Francis Annesley, FRS (October 1663 – 7 April 1750) was an Irish lawyer and politician who sat in the Irish House of Commons between 1692 and 1714, in the English House of Commons from 1705 to 1708 and in the British House of Commons between 1708 and 1734.

==Early life==
Annesley was the eldest son of the Hon. Francis Annesley of Castlewellan, County Down and his wife Deborah Jones, daughter of Henry Jones, Bishop of Meath. He entered Trinity College, Dublin in 1679 and qualified BA in 1682 and LL.B. and LL.D in 1725. He was admitted at the Inner Temple in 1684 and remained in London during the conflict in Ireland. He was called to the bar in 1690. He made a financially beneficial marriage to Elizabeth Martin, the daughter of Joseph Martin, a London merchant, on 5 July 1695. In 1700 he became a Director of the New East India Company. He was elected a Fellow of the Royal Society in 1704.

==Political career==
Annesley was originally an Irish country whig and sought to protect Protestant interests against both Catholic and Scottish Presbyterian influences. He was elected MP for Downpatrick in the Parliament of Ireland in 1695, sitting until he was expelled in 1703. He was a Commissioner of inquiry into forfeited estates in Ireland from 1699 to 1700, and a trustee for sale from 1700 to 1703.

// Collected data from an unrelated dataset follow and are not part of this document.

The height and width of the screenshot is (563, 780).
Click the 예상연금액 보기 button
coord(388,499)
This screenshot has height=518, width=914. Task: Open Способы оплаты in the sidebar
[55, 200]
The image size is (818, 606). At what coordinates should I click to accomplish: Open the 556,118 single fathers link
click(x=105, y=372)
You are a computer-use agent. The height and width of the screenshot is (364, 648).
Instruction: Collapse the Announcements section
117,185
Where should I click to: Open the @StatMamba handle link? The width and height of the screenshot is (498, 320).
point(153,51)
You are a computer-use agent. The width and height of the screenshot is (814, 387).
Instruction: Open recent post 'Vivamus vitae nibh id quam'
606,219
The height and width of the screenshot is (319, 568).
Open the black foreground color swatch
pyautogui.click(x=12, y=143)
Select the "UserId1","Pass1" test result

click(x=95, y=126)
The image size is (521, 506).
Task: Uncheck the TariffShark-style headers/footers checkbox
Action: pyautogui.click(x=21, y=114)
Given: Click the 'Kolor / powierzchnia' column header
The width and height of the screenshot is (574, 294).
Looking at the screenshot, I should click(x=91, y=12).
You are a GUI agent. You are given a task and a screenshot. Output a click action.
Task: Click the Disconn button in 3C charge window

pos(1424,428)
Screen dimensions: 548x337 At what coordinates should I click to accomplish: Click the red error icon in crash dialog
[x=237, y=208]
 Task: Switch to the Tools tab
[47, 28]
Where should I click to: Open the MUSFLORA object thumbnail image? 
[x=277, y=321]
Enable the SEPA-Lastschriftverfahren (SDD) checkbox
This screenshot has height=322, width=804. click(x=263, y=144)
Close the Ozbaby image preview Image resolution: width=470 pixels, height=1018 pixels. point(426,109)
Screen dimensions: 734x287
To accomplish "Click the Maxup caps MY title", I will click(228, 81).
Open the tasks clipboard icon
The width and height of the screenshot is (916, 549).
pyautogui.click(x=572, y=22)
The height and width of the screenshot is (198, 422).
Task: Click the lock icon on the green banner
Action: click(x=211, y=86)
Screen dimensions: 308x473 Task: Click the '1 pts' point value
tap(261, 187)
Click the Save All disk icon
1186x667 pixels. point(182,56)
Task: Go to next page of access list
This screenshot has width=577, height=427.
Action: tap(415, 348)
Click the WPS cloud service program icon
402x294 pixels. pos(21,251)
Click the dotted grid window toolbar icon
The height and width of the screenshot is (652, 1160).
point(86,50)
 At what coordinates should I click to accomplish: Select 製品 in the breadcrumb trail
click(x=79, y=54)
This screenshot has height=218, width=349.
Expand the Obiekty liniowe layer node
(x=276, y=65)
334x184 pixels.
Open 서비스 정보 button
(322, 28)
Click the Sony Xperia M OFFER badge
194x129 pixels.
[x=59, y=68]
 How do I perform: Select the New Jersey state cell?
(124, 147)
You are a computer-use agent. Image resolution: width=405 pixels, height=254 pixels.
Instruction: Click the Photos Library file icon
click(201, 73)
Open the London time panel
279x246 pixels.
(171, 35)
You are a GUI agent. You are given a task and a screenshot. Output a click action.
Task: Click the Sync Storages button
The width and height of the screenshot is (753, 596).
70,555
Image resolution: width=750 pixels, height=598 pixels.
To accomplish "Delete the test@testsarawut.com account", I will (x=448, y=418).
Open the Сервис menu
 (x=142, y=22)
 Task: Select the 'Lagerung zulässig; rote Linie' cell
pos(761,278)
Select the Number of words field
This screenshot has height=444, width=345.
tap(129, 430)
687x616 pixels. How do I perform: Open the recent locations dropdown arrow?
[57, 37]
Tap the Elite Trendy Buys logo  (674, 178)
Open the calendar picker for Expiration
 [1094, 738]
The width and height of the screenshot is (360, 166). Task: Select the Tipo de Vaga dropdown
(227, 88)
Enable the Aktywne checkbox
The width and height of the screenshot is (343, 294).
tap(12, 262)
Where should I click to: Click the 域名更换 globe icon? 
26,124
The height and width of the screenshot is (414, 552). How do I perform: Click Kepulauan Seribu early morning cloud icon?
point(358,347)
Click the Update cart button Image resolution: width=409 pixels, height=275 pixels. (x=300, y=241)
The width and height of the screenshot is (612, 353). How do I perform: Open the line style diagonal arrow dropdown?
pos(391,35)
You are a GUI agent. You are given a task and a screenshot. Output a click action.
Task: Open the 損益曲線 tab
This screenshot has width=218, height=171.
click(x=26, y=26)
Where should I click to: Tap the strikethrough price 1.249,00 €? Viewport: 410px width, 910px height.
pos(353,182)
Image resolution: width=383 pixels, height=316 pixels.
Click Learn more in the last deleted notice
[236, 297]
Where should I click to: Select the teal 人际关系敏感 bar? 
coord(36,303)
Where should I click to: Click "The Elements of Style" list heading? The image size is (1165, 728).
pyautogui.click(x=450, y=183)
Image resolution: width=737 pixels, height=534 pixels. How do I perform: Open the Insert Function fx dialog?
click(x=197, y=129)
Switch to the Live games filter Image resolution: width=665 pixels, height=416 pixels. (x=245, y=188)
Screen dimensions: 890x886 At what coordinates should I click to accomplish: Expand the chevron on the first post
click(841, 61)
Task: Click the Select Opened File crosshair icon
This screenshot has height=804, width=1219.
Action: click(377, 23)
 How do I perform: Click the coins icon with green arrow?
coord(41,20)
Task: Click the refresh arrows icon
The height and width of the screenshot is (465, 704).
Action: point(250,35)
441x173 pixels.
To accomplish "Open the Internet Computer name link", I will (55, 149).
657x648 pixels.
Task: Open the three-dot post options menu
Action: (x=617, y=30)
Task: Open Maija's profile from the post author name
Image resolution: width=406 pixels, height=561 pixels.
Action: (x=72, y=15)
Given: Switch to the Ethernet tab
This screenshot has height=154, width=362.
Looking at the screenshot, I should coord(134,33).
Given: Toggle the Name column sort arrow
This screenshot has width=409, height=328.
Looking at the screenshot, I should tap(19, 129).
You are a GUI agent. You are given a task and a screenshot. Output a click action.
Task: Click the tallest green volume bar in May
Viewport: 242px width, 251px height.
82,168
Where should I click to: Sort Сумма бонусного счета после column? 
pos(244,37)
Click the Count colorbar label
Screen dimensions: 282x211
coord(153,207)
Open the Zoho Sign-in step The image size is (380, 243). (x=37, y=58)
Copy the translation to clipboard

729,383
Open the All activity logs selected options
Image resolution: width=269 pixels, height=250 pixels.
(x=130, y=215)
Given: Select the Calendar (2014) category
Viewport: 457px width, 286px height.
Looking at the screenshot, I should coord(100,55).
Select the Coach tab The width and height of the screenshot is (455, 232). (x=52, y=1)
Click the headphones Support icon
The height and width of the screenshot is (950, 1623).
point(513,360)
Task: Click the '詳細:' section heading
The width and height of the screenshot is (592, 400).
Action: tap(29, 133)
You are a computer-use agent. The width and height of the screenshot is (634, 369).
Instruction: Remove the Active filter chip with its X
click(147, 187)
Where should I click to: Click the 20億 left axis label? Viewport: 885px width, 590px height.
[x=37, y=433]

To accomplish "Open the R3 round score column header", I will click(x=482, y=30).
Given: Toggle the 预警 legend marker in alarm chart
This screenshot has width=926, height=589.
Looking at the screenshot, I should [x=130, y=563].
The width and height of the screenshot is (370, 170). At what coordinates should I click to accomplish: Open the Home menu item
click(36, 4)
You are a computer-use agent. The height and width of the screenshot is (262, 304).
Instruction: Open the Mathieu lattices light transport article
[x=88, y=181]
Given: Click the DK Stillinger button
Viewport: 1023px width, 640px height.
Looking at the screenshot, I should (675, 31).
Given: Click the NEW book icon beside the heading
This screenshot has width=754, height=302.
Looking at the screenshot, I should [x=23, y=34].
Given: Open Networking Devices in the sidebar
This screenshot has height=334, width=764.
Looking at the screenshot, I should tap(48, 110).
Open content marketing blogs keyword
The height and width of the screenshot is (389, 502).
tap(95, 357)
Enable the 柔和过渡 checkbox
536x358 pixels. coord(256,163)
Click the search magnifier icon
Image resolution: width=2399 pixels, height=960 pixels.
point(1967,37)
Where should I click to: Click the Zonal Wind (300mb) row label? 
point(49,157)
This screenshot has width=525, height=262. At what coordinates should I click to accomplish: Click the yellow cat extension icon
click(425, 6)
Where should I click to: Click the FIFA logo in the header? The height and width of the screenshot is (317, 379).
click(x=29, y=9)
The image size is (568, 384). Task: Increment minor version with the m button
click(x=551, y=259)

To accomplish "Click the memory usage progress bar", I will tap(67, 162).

At the 1705 Annesley was returned unopposed as English MP for Preston. He was returned unopposed as MP for Westbury on Lord Abingdon's interest at the 1708 general election. He was elected there in a contest in 1710 and returned unopposed in 1713. He was also MP for Downpatrick for a third time from 1713 to 1714.

At the 1715 general election, he was initially seated as MP for Westbury after a double return, but was unseated on petition two months later. In October 1716 he was appointed one of the trustees of Lord Bolingbroke's forfeited personal estate. He regained his seat at Westbury in 1722 and retained in it 1727. He voted against the Administration in that Parliament. He did not stand at the 1734 general election

==Later life and legacy==
Annesley married again twice. In July 1732 he married Elizabeth Gomeldon, widow of William Gomeldon of Summerfield Hall, Kent and daughter of John Cropley of Rochester, Kent. He subsequently married Sarah Lady Fowler, the widow of Sir Richard Fowler, 2nd Baronet, of Harnage Grange, Shropshire and daughter of William Sloane of Portsmouth, Hampshire.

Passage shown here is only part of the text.